## Material for this exercise
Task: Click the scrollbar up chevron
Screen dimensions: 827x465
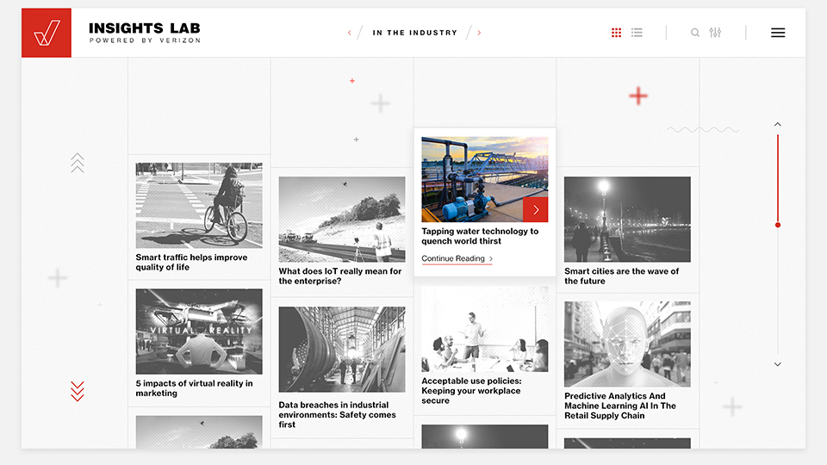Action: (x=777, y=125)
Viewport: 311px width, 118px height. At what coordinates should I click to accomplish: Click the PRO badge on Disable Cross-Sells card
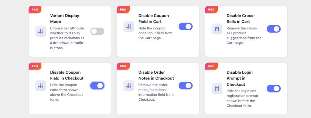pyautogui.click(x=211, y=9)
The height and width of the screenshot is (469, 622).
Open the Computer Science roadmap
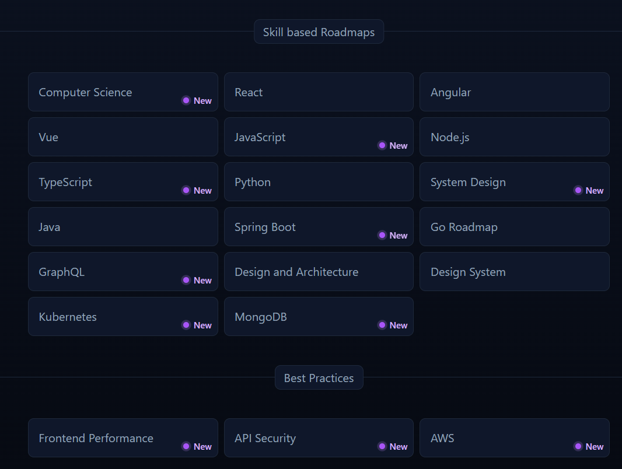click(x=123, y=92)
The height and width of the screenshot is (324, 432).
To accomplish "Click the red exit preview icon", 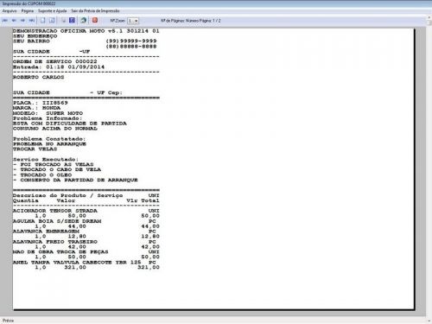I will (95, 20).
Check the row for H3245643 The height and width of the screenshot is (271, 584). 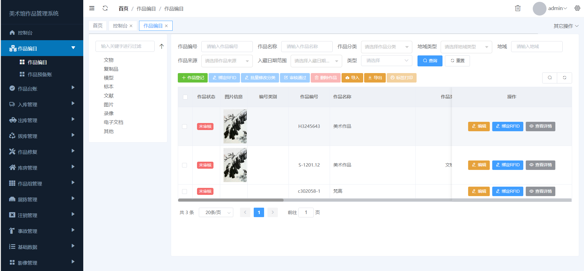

---

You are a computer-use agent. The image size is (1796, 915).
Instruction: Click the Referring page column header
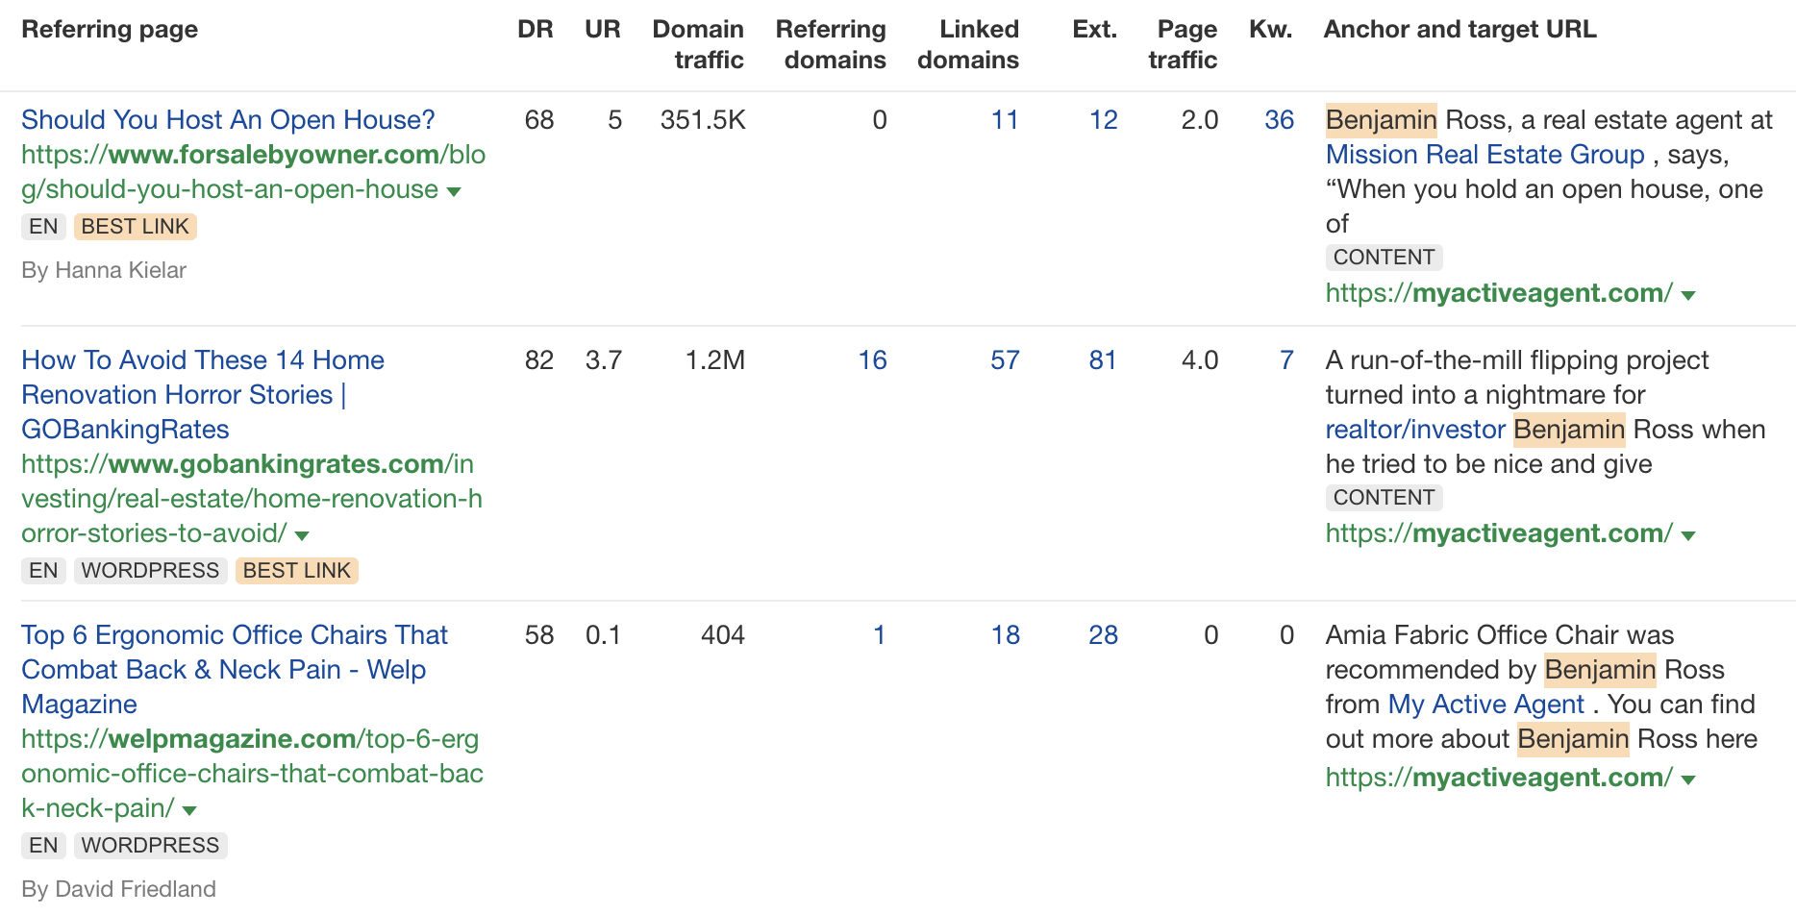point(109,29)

## Description of the task
In the data above, find the line containing "Task: Click the scrollbar up chevron" and the line containing "The height and width of the screenshot is (469, 622).". Repeat those two lines and everything between them exactly, minus the pictures.

## Response to the task
Task: Click the scrollbar up chevron
Screen dimensions: 827x465
Action: (x=777, y=125)
Viewport: 311px width, 118px height. At what coordinates should I click to accomplish: Click the PRO badge on Disable Cross-Sells card
pyautogui.click(x=211, y=9)
The height and width of the screenshot is (469, 622).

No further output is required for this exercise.